▸ Instructions to follow
Starting with the line that contains "Image resolution: width=700", write out each line through the end of the listing, unchanged. Output nothing else.

▸ Material provided
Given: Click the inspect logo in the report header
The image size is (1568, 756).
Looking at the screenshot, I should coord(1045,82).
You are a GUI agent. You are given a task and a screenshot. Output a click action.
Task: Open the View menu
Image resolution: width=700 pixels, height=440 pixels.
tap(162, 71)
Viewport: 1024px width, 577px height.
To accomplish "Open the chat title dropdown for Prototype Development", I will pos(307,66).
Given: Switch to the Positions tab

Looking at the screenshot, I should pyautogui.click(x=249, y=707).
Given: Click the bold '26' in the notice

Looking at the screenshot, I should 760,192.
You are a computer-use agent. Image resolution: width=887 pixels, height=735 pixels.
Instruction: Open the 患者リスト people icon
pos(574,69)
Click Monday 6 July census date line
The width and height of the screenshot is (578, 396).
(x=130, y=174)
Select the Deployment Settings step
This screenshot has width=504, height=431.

▸ Task output
Image resolution: width=700 pixels, height=440 pixels.
tap(162, 71)
Viewport: 1024px width, 577px height.
To accomplish "Open the chat title dropdown for Prototype Development", I will pos(307,66).
Given: Switch to the Positions tab

Looking at the screenshot, I should pyautogui.click(x=249, y=707).
Given: Click the bold '26' in the notice

Looking at the screenshot, I should 760,192.
You are a computer-use agent. Image resolution: width=887 pixels, height=735 pixels.
Instruction: Open the 患者リスト people icon
pos(574,69)
Click Monday 6 July census date line
The width and height of the screenshot is (578, 396).
(x=130, y=174)
Select the Deployment Settings step
This screenshot has width=504, height=431.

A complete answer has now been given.